DELIKJATIM86.Com/LAMONGAN – Salah satu desa yang menjadi pusat strategis bagi aktivitas pemerintahan, ekonomi, pendidikan, dan kesehatan, menghadapi sebuah paradoks lingkungan yang serius. Meskipun telah memiliki fasilitas Tempat Pengelolaan Sampah Reduce, Reuse, Recycle (TPS3R) yang berjalan produktif, praktik pembakaran sampah di pekarangan rumah oleh warga masih menjadi pemandangan umum. Fenomena ini tidak hanya menimbulkan polusi udara yang meresahkan, tetapi juga mempertanyakan efektivitas sesungguhnya dari sistem pengelolaan sampah yang ada, pada Senin (30/06/25).
Sebagai desa dengan dinamika tinggi, volume sampah yang dihasilkan oleh penduduk dan aktivitas pasar sangatlah signifikan.
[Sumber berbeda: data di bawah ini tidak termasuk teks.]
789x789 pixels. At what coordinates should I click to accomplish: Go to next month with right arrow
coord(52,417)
Kehadiran TPS3R seharusnya menjadi solusi sentral untuk mengelola limbah ini secara bertanggung jawab. Fasilitas tersebut dirancang tidak hanya sebagai tempat penampungan, tetapi juga sebagai pusat daur ulang yang dapat memberikan nilai tambah ekonomis dari sampah. Namun, potensi ini seakan terhambat oleh tembok kebiasaan.
Akar masalahnya terletak pada rendahnya kesadaran kolektif. Banyak warga masih memandang pembakaran sampah sebagai cara yang paling cepat dan praktis untuk menghilangkan tumpukan sampah di rumah. Padahal, tindakan ini melepaskan asap beracun yang mengandung senyawa berbahaya seperti dioksin dan furan, yang secara langsung mengancam kesehatan pernapasan seluruh komunitas, terutama anak-anak dan lansia. Kualitas udara di lingkungan permukiman pun menurun drastis.
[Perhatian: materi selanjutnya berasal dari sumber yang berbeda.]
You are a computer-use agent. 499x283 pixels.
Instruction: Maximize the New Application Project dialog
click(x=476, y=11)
Lantas, sampai kapan praktik yang merugikan kesehatan bersama ini akan terus berlanjut? Dan bagaimana seharusnya Pemerintah Desa Karanggeneng menyikapinya?
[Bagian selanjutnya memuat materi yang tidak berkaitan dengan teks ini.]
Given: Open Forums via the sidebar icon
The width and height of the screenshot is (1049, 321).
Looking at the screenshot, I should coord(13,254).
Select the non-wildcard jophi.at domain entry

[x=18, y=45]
Menghadapi tantangan ini, respons pasif tidak lagi cukup. Pemerintah desa memegang peran vital untuk mengubah keadaan. Langkah pertama dan utama adalah edukasi yang masif dan berkelanjutan. Sosialisasi mengenai bahaya kesehatan akibat membakar sampah dan manfaat dari program TPS3R harus digencarkan hingga ke tingkat RT/RW. Warga perlu memahami bahwa memilah dan menyetorkan sampah ke TPS3R bukan sekadar kewajiban, melainkan investasi untuk kesehatan keluarga dan kebersihan lingkungan.
Kedua, perlu ada optimalisasi layanan dan penegakan aturan. Pemerintah desa dapat mempertimbangkan skema penjemputan sampah terpilah terjadwal dari rumah ke rumah untuk memudahkan partisipasi warga. Selain itu, diperlukan ketegasan melalui Peraturan Desa (Perdes) yang melarang pembakaran sampah, disertai sanksi yang bersifat mendidik untuk menciptakan efek jera.